Hizo una pausa y alzó el vaso de grappa, pero luego se lo pensó mejor y volvió a dejarlo en la mesa.
—Hace un año aproximadamente el santo padre decidió iniciar una serie de negociaciones destinadas a lograr la paz en Oriente Medio. Su plan consistía en comenzar por el Líbano, ya que allí tiene influencia directa a través de los cristianos maronitas. Si allí se obtenían resultados, se emprenderían gestiones en Palestina o posiblemente en el Golfo.
»Su mejor aliado es el actual presidente de Irlanda, el señor MacMaoláin. Quizá sepan que hace años, antes de ser presidente, MacMaoláin era teniente general del ejército irlandés y durante varios años había sido comandante en jefe del UNIFIL, las fuerzas irlandesas de la ONU en el Líbano. Durante su mandato aprendió mucho sobre la Política en aquella zona.
«Pretende, por lo visto, ganar el premio Nobel de la paz, como su viejo amigo Sean McBride, y resulta que conoció al santo padre después de la guerra, cuando el papa estudiaba en la Universidad Dominica, aquí en Roma. MacMaoláin tenía entonces un hermano sacerdote que estaba escribiendo una tesis en el Angelicum, y a él le enviaron también un año a Roma. Sus padres querían que fuese diplomático, como el progenitor, y pensaron que le vendría bien aprender italiano para conseguir un puesto en la embajada de Roma. Naturalmente, al regresar a Dublín, él ingresó en el ejército, pero ahora parece como si quisiera contrarrestar aquel cambio de rumbo.
Patrick escuchaba absorto. Dos de los rompecabezas más difíciles del asunto comenzaban a esclarecerse a la vez: por qué Irlanda se hallaba implicada y por qué Alexander Chekulayev había estado en Dublín.
—¿Y qué clase de solución tienen prevista para el Líbano? —inquirió.

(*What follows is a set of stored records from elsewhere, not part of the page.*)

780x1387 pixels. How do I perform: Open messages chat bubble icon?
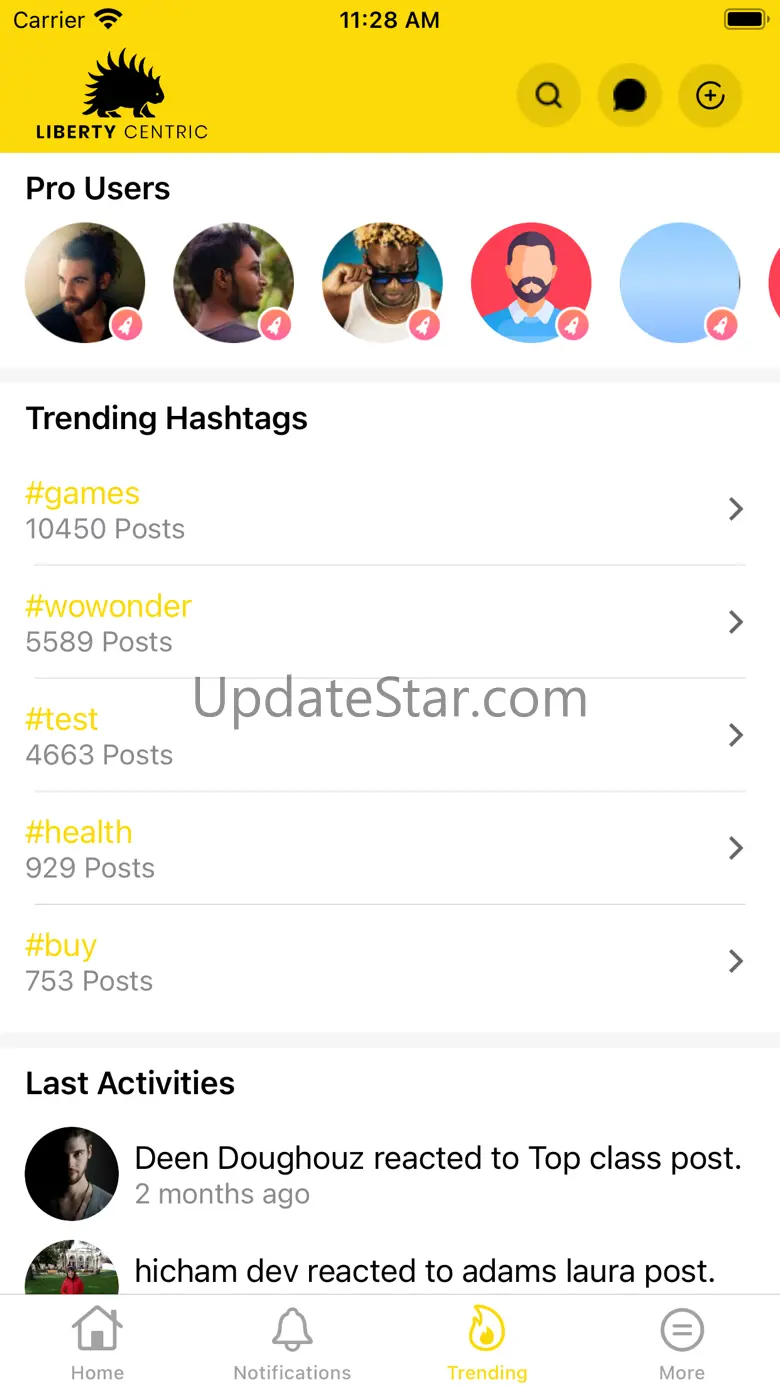point(629,96)
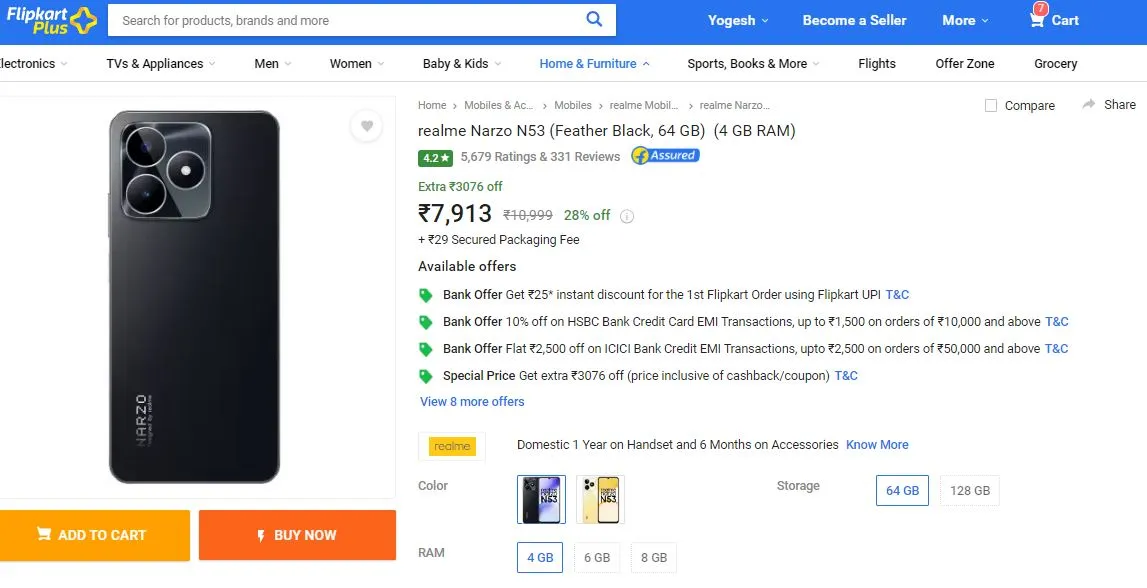Select the gold color variant swatch
Image resolution: width=1147 pixels, height=588 pixels.
(600, 500)
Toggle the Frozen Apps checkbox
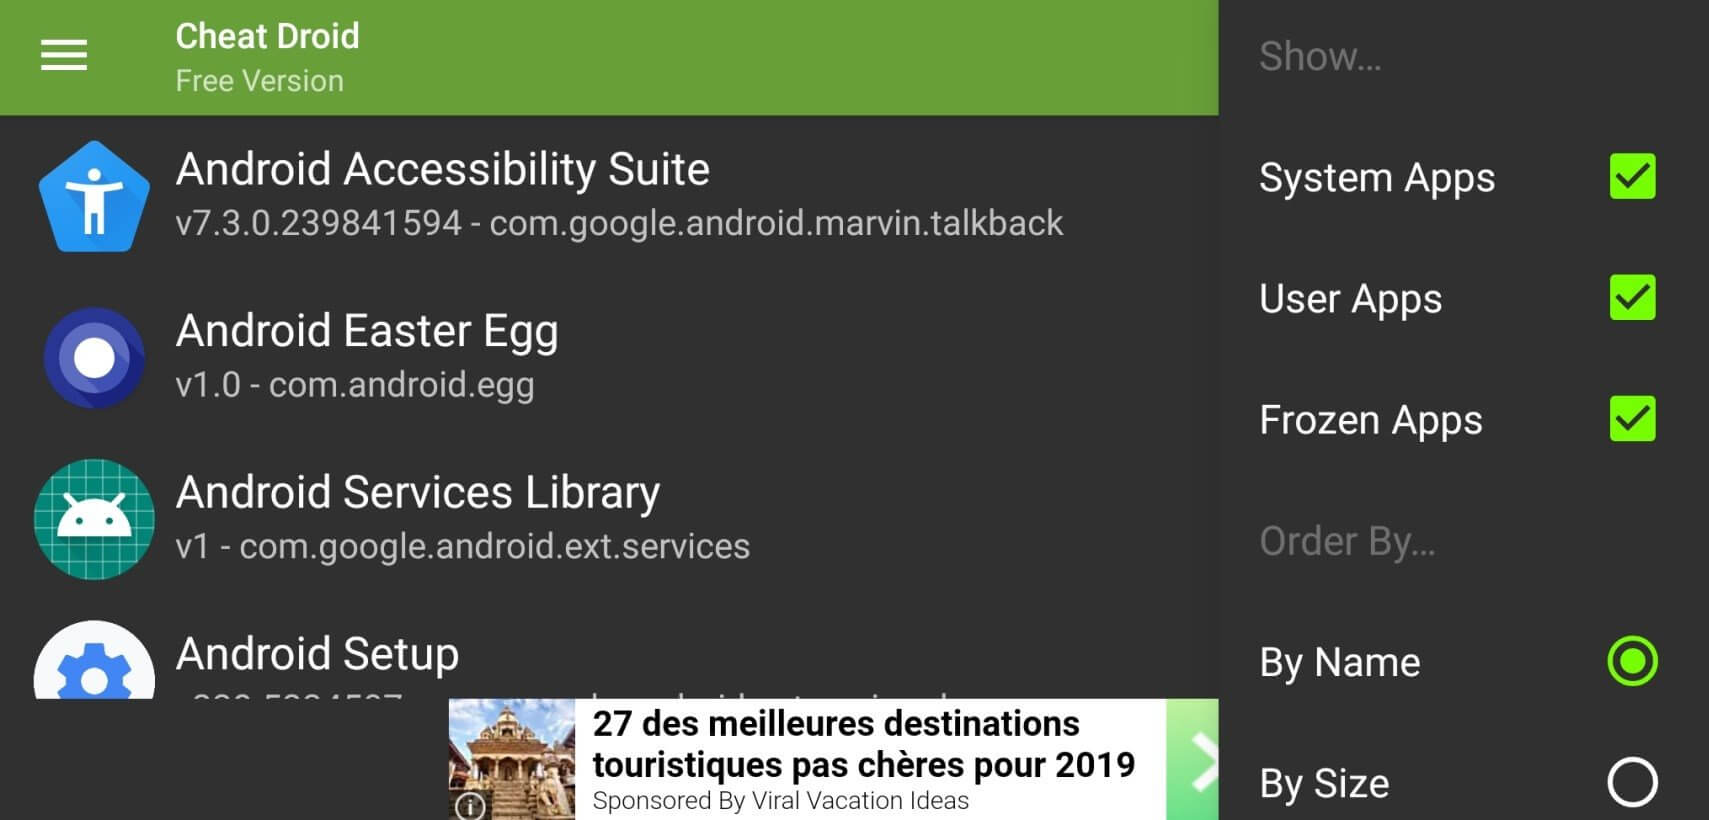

Assefa se mordió el labio.
—Lamento no conocer los detalles, pero Balzarin me expuso la idea a grandes rasgos y el santo padre opina que la gente ya no puede más con esa guerra civil y haría cualquier cosa por alcanzar la paz. Ahora no recuerdo todas las facciones, pero la principal ruptura social del país se da entre cristianos y musulmanes. En términos generales, los cristianos constituyen el cuarenta y tres por ciento de la población.
»Lo que intentaría el santo padre es reunirse con las cabezas visibles de las distintas confesiones y luego con los dirigentes musulmanes. A cambio de la promesa de hacer valer su influencia ante Estados Unidos para que los israelíes hagan concesiones a los palestinos, él propondría un gobierno de coalición. Técnicamente, el Líbano se convertiría en un estado musulmán, pero con la garantía de darle a la población cristiana una amplia representación a todos los niveles oficiales. No es muy distinto al sistema adoptado en mil novecientos veintiséis, con la salvedad de que los chutas quedarían oficialmente reconocidos como mayoría entre la población musulmana.
»Dios sabe si este plan tendrá alguna posibilidad de éxito. El santo padre tratará de establecer en Beirut un secretariado especial del Vaticano que supervisará la nueva constitución junto con un consejo eclesiástico chuta, sunní y druso. Los irlandeses se han comprometido a aportar observadores bajo los auspicios de la ONU y se espera que los chutas lo consideren particularmente aceptable, dado que Irlanda no es una potencia imperialista y se supone que lucha contra Inglaterra por su independencia.
Hizo una pausa para apurar la grappa.
—No lo entiendo —dijo Patrick—. No veo la relación con lo que antes hablábamos.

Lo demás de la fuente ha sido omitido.